AI – an intelligence greater than your own

What opportunities will these be? I think it’s time for creative thinking. When bankers talk about AI, they tend to think in terms of robo-advisers and chatbots, focusing on the use of AI by their institutions to either cut costs or deliver new services. Most banking investments in AI are currently investments in machine learning, by and large targeting fraud. But there are other more radical ways to use AI. As I asked at the Digital Jersey annual review in an echo of Fred Schwed’s 1940s financial services classic… where are the customers’ bots?

Customers will have access to AI just as powerful as the banks’. Retail customers’ smartphones and fund managers’ tablets will connect them, permanently, to an intelligence far greater than their own. This cannot happen soon enough for me. I’m not smart enough to choose the right credit card, pension or car loan, so clearly, I’m going to want my bot to take care of things for me. But which one? Should I choose the Virgin Money bot, the best-performing bot over the past 12 months or the Google self-taught super intelligent bot that is also the world Go champion? (The new Google Go bot that taught itself to play has already beaten the old Google Go bot that was taught to play by humans — by a hundred games to zero.)

I’m not sure I really want to be in the loop for a discussion about pension plans or insurance, but I do want some sort of confidence that there’s a regulator in the loop, and that, if push comes to shove, my bot will be held to account to explain why it made the decisions it dis. Regulated bots are the future.

You can see why this is inevitable. My regulated bit is going to negotiate with the bots of the regulated financial institutions in order to obtain the best product for me. It’s not going to be swayed by the logo or the branch design or a double-page spread in a newspaper. It’s going to be swayed by price and performance. So if a bank is trying to sell me a mortgage or a credit card, it is wasting its time showing me gibberish advertisements involving astronauts riding horses, or whatever the last one I saw was. Brand. as the industrial age’s mass-market substitute for incomplete information, becomes meaningless.

○ ○ ○

EXERCISE 1:
Answer these questions about the AI excerpt, one line each:
(a) What are most banking investments in AI currently targeting?
(b) By what score did the new Google Go bot beat the old one?
(c) What will the regulated bot be swayed by when it negotiates for a product?
EXERCISE 2: Print the part of the AI excerpt that begins at the words "You can see" and stops after "information, becomes meaningless.".
EXERCISE 3: Rewrite the paragraph of the AI excerpt that begins "Customers will have access" more briefly, keeping its main facts.

DATASET SECTION:

○ ○ ○

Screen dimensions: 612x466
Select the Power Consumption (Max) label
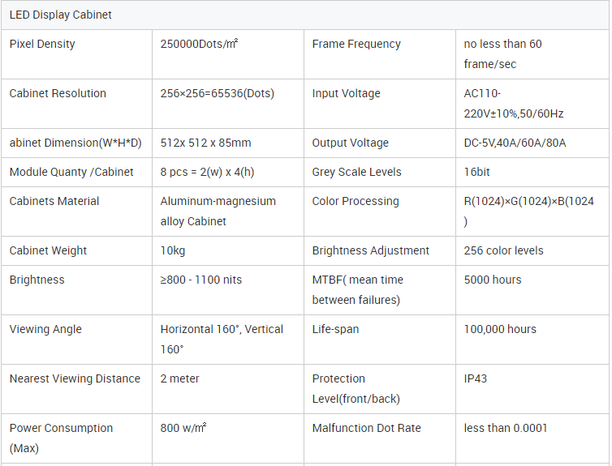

○ ○ ○

WRITTEN REPLY 1:
(a) Fraud
(b) A hundred games to zero
(c) Price and performance

WRITTEN REPLY 2:
You can see why this is inevitable. My regulated bit is going to negotiate with the bots of the regulated financial institutions in order to obtain the best product for me. It’s not going to be swayed by the logo or the branch design or a double-page spread in a newspaper. It’s going to be swayed by price and performance. So if a bank is trying to sell me a mortgage or a credit card, it is wasting its time showing me gibberish advertisements involving astronauts riding horses, or whatever the last one I saw was. Brand. as the industrial age’s mass-market substitute for incomplete information, becomes meaningless.

WRITTEN REPLY 3: Customers will have AI as powerful as the banks'. Retail customers' smartphones and fund managers' tablets will connect them permanently to an intelligence far greater than their own. The writer is not smart enough to choose the right credit card, pension or car loan, and wants a bot to handle such things. The open question is which bot: the Virgin Money bot, the best performer of the past 12 months, or Google's self-taught Go champion. That bot has beaten the human-taught Google Go bot a hundred games to zero.